Wydarzeniu poświęcona jest książka Łukasza Mieszkowskiego. Praca składa się z 5 rozdziałów: Eksplozja, Konfabulacja, Rekonstrukcja, Interpretacja, Todesritt. Pierwszy z nich jest właściwie wstępem do pracy. W drugiej autor śledził źródła oraz rozwój legendy dotyczącej czołgu-pułapki. W trzecim autor rekonstruuje wydarzenia, które doprowadziły do tragedii, jak prawdopodobnie doszło do nieszczęsnego wybuchu oraz próbuje szacować liczbę ofiar. W czwartym rozdziale autor zastanawia się nad powodami utrwalenia się mitu o czołgu-pułapki. Wreszcie ostatni rozdział dokładniej przybliża, czym był w rzeczywistości Borgward B IV oraz jaką pełnił funkcję. Przez całą książkę przebija się pytanie o sensowność powstania. Autor, zwracając uwagę na skuteczność (a raczej jej nieskuteczność) zawodnej broni, przypomina, że powstanie pod względem militarnym nie była dla Niemców znaczącą operacją, która wymagała koncentracji istotnych dla losów wojny sił. Autor przypomina, że o ile powstańcy śpiewali o walce przeciw tygrysom, to w Warszawie tych czołgów nie używano.

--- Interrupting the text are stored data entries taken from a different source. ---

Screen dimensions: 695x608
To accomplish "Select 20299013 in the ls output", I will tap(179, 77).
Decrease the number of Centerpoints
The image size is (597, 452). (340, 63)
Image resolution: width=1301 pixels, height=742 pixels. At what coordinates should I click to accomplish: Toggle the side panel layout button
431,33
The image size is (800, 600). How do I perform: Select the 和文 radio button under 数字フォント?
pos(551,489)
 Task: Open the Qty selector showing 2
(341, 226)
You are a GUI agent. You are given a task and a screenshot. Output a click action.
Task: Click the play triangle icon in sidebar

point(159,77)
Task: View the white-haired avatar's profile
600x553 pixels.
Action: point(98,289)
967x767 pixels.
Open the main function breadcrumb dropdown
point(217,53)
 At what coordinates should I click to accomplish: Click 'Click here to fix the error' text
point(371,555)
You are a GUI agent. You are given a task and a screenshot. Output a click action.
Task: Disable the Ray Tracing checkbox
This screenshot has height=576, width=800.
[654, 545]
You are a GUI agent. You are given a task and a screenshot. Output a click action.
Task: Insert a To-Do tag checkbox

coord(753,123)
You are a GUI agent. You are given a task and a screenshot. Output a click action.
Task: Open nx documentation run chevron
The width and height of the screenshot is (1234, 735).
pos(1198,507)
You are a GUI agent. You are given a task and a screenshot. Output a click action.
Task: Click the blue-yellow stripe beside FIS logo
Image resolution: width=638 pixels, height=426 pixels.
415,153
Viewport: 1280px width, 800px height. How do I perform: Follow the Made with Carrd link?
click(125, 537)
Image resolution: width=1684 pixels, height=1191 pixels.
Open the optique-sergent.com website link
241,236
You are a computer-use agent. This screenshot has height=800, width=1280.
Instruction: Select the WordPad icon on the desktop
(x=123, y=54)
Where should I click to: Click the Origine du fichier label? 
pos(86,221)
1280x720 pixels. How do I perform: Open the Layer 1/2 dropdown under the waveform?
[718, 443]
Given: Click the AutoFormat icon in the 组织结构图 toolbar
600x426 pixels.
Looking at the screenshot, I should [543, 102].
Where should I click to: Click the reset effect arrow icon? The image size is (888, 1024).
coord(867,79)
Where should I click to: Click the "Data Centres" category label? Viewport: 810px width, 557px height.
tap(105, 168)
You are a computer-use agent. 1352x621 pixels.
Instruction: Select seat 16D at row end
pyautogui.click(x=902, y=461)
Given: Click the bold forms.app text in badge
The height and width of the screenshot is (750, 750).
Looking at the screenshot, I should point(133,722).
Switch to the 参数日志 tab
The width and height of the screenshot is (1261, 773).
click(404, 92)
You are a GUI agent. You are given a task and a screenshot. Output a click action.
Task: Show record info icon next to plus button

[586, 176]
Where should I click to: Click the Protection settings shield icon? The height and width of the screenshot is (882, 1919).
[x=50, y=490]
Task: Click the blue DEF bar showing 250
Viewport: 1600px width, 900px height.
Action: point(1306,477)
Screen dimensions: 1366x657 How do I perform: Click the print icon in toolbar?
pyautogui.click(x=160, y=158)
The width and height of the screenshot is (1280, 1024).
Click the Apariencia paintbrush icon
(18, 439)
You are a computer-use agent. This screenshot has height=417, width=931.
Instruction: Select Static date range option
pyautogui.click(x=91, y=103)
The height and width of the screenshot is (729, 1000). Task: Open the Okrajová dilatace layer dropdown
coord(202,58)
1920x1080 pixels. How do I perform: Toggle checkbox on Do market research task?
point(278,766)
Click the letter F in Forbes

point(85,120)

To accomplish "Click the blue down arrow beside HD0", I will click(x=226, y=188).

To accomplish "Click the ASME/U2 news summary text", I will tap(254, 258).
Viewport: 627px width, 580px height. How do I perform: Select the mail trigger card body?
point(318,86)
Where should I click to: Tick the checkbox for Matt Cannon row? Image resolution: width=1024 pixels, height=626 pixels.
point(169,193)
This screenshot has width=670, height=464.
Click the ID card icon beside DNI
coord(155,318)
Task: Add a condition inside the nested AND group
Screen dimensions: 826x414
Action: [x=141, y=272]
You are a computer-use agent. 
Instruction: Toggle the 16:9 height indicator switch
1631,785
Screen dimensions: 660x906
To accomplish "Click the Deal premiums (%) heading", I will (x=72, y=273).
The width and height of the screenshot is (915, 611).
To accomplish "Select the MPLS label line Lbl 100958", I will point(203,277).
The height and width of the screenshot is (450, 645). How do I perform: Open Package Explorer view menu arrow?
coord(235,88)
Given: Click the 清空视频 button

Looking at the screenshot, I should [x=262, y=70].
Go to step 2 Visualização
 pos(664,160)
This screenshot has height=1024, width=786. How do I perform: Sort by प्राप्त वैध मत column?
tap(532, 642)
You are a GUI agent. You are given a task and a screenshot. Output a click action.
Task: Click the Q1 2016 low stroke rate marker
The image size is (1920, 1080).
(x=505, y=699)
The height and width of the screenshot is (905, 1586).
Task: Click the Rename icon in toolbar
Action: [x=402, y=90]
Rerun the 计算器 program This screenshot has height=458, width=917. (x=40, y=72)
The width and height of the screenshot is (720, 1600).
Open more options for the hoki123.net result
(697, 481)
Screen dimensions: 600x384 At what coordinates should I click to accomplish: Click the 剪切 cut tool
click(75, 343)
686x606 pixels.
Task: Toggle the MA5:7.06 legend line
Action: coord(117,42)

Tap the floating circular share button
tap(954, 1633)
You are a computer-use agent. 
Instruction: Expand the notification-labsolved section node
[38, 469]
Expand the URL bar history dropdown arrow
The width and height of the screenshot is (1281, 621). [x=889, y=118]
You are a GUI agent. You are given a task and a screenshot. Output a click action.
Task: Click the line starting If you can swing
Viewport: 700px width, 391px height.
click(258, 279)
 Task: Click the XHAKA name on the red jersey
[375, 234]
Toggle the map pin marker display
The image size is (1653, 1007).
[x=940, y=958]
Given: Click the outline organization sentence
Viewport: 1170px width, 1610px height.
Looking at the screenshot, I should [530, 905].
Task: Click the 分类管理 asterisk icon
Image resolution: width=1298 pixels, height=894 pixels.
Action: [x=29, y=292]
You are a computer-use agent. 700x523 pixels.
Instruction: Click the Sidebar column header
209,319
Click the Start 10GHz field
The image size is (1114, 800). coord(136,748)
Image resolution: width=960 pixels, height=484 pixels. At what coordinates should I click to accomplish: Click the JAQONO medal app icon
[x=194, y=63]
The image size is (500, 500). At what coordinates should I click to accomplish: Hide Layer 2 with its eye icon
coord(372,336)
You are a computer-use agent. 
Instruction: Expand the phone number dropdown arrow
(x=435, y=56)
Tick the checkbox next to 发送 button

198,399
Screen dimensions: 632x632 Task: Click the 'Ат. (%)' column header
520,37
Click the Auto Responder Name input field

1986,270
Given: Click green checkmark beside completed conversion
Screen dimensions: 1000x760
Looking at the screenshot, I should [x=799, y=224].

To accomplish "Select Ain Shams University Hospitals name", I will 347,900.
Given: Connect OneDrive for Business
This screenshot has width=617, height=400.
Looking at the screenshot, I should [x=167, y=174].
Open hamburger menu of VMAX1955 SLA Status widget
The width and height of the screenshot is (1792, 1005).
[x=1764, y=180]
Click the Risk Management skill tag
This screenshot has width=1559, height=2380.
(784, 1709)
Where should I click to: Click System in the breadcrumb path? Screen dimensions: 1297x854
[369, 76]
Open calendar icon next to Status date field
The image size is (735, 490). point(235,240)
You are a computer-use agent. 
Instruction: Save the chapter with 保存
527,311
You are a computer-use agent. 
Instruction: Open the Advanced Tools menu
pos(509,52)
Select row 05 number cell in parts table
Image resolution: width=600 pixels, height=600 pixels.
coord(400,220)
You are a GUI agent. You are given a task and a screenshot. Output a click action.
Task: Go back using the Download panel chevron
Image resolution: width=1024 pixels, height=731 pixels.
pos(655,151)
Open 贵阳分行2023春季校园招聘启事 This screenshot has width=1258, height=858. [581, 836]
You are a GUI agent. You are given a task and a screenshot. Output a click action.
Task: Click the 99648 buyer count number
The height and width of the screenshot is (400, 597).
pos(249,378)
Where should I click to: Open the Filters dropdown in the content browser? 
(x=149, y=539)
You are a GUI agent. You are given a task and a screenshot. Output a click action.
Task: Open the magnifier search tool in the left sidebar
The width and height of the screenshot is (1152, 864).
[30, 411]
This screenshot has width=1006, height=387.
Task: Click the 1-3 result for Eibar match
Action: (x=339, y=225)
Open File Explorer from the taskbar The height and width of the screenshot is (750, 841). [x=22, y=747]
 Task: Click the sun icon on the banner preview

Zadaniem wozów pancernych Borgward B IV było przenoszenie potężnych ładunków wybuchowych we wskazane miejsce na polu bitwy. „Ładunek wybuchowy był przewożony w specjalnym pojemniku umieszczonym na przodzie czołgu i zrzucanym przez kierowcę po dojechaniu do celu”. Te wozy pancerne były jednak konstrukcją nietrafioną, praktycznie samobójczą i były wykorzystywane głównie do walk przeciw źle uzbrojonemu i wyszkolonemu przeciwnikowi. Autor przypominał, że typ pojazdów pancernych Borgward B IV był już prawdopodobnie znany powstańcom, gdyż był już stosowany w Warszawie. Dowódcy barykady na Podwalu słusznie podejrzewali pułapkę. Mimo to wóz pancerny został sprowadzony, stało się to albo w efekcie inicjatywy szeregowych powstańców, albo z rozkazu dowódcy Zgrupowania „Róg” majora Stanisława Błaszczaka. Katastrofa nie była efektem perfidnego podstępu, a przypadku. Po prostu z wozu pancernego zsunął się ładunek wybuchowy o masie 500 kg trotylu, kiedy pojazd zahamował. Gapie, zamiast uciekać, próbowali podnieść i ponownie zamontować ładunek, który zinterpretowano jako skrzynię z narzędziami. To zaś spotęgowało rozmiar tragedii – zginęło ponad 200 osób.
Autor zaznaczył, że „Śmierć tych ludzi – kucharki, gimnazjalisty, marynarza czy aktora, wbrew wstępowi do paragrafu dziesiątego, nie nastąpiła w wyniku działania jakiejś potężnej, metafizycznej siły, a jeśli już ktoś chce w to wierzyć, to musi przyznać, że jej sprawstwo miało najwyżej pośredni charakter. Oni zginęli w wyniku eksplozji potężnego ładunku wybuchowego, zdetonowanego w określonym miejscu i czasie na skutek określonych działań i decyzji, w kontekście tragicznego finału niewątpliwie złych, podjętych przez konkretne, choć w większości niezidentyfikowane osoby”.
Książka jest ciekawa. Rekonstruuje przebieg tragedii, która w odczuciu społecznym wyglądała inaczej, niż było w rzeczywistości. Może jest ona trochę zbyt mocno publicystyczna, ale to niestety problem prac o Powstaniu Warszawskim, które ciągle budzi w społeczeństwie polskim wielkie emocje. Nie do końca jestem przekonany do wiedzy szeregowych powstańców, z czym mają do czynienia. To jednak nie zmienia bardzo pozytywnej oceny recenzowanej monografii.